A good starting point is to define the problem, look at the key facts and work our way forward from there. Sadly, no matter how well-intentioned the High Pay Commission or the Institute of Public Policy Research (IPPR) are, they will not resolve society’s ills by misleading the general public with half truths and frankly downright bad arithmetic.
First, the High Pay Commission and its 49 per cent pay increase. Very interesting until you realise that the figure is calculated by taking the average (mean) increase of only those chief executives that had a rise at all last year. It should also be pointed out that, excluding bonuses, 50 per cent of FTSE directors did not have any salary rise at all.
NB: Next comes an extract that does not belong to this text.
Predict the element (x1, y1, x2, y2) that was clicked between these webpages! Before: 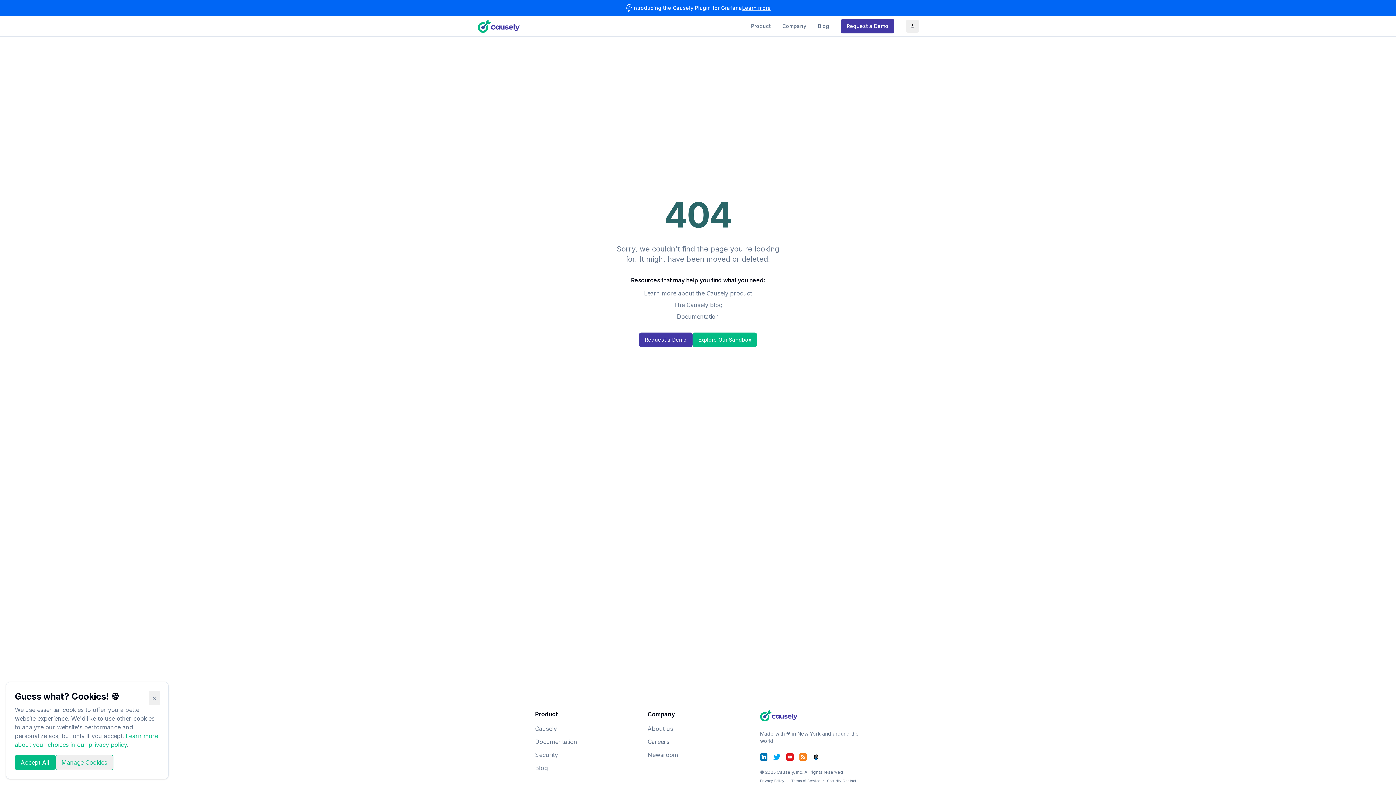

What about the IPPR and its claim that pay increased 33 per cent? Again, all very interesting until you find out that it’s based on a sample of a mere 85 companies spread over 14 FTSE sectors and the 33 per cent represents the (simple, unweighted) average of all those sectors’ average rises. Those economists among you, or even those with a humble O-level, will realise you are skating on very thin ice taking this approach. While it does eliminate some of the worst outliers, when you remember that not all the sectors are the same size and not all the companies in the sectors are the same size you are not applying a fair test. And surely fairness is at the heart of this debate?
There have been some truly egregious pay practices foisted on shareholders over the past 15 or so years and there are aspects of FTSE executive pay that certainly do need reform – binding clawbacks for failure being at the top of the list to ensure proper symmetry between shareholders and management would be a good start.
What has been really infuriating about the careless bandying around of bad statistics and political soundbites is the assumption that shareholders are spineless, brainless, careless or voiceless and need the government to lift them out of abject failure. The heavy lifting by the active governance community in the past 15 years has been astonishing. Where they have a voice they have used it and to great effect.
True, it seems a tad churlish to turn down offers of assistance, but David Cameron should give shareholders the help they want, not the help he thinks they should want.
The challenge at the heart of executive pay is performance – how to make it happen, for the long term and for the benefit of savers and pensioners – after all isn’t that what the City is here for?
Sarah Wilson is chief executive of Manifest, a proxy voting and corporate governance support service.